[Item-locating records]

_____

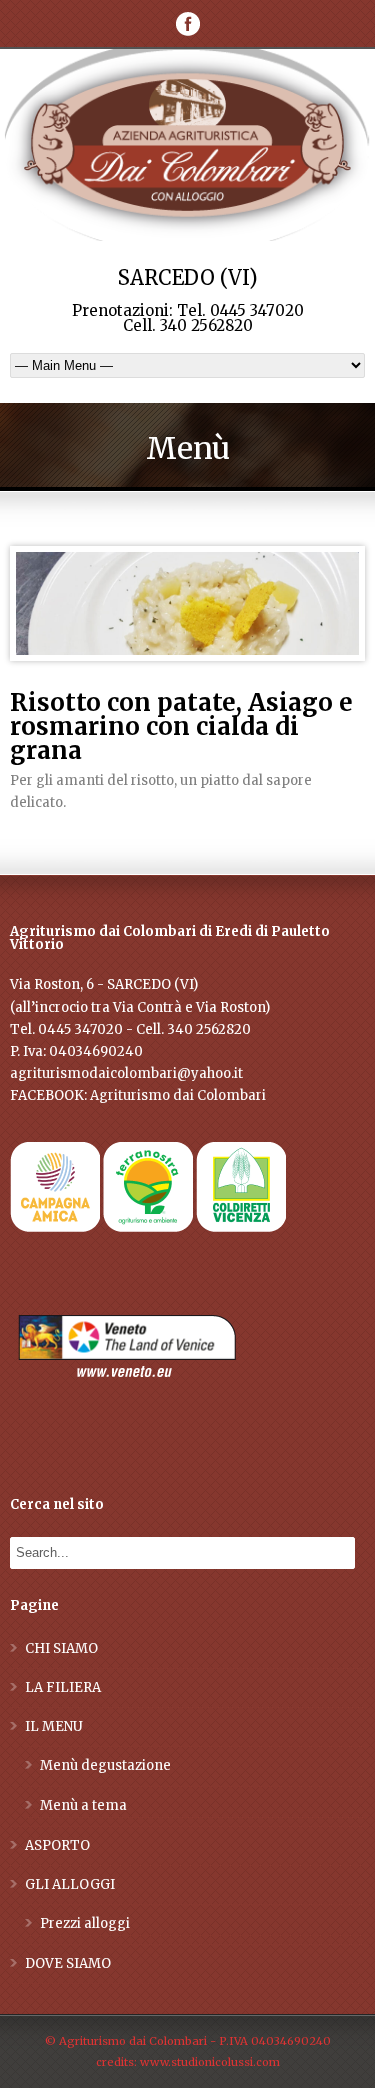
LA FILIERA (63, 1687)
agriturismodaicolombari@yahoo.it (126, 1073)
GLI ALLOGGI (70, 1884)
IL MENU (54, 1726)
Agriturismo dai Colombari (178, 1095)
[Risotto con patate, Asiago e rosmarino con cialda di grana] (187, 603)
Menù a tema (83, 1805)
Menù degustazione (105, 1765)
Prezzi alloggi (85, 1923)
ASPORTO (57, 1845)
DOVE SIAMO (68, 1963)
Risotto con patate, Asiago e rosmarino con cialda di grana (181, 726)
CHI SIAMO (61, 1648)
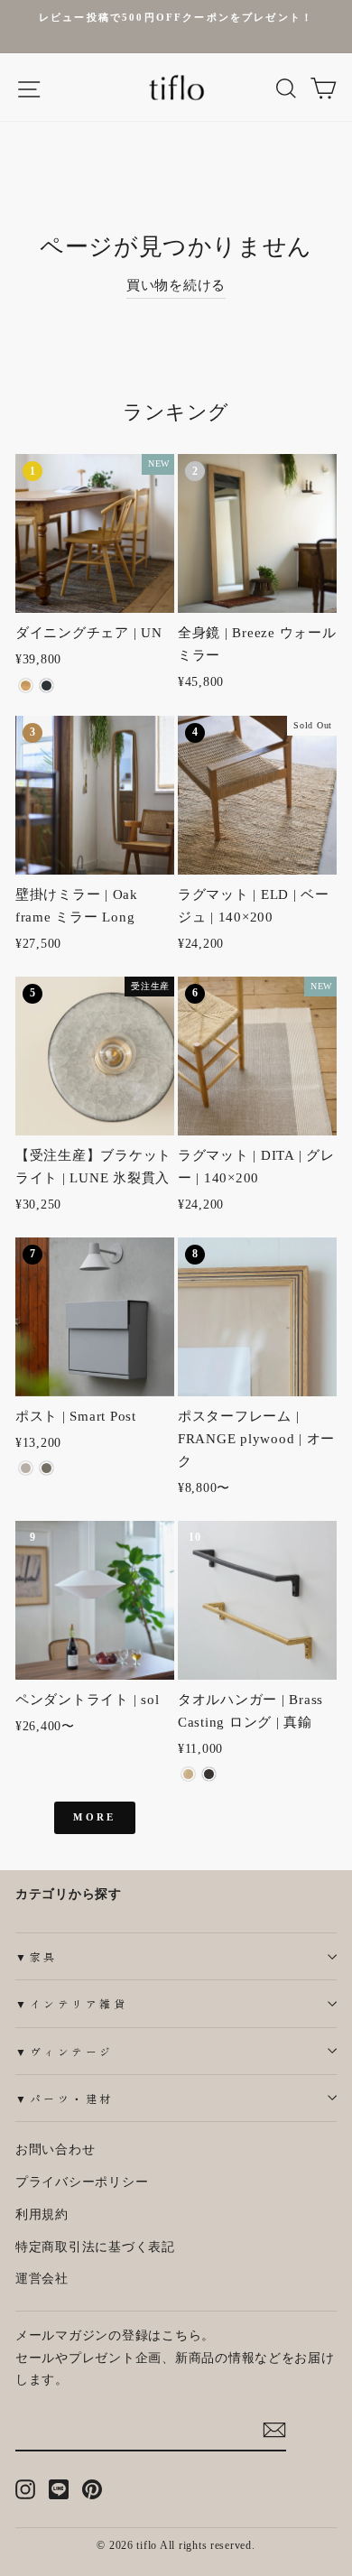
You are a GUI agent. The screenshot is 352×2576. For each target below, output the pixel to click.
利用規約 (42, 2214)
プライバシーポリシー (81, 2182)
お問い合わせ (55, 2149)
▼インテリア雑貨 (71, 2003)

_____

WHAT THIS TASK INVOLVES
Reproduce all of the items above exactly as they appear, line for line, but leave out the pictures.

EXERCISE SOLUTION
LA FILIERA (63, 1687)
agriturismodaicolombari@yahoo.it (126, 1073)
GLI ALLOGGI (70, 1884)
IL MENU (54, 1726)
Agriturismo dai Colombari (178, 1095)
[Risotto con patate, Asiago e rosmarino con cialda di grana] (187, 603)
Menù a tema (83, 1805)
Menù degustazione (105, 1765)
Prezzi alloggi (85, 1923)
ASPORTO (57, 1845)
DOVE SIAMO (68, 1963)
Risotto con patate, Asiago e rosmarino con cialda di grana (181, 726)
CHI SIAMO (61, 1648)
You are a GUI agent. The screenshot is 352×2576. For each target below, output the pixel to click.
利用規約 (42, 2214)
プライバシーポリシー (81, 2182)
お問い合わせ (55, 2149)
▼インテリア雑貨 (71, 2003)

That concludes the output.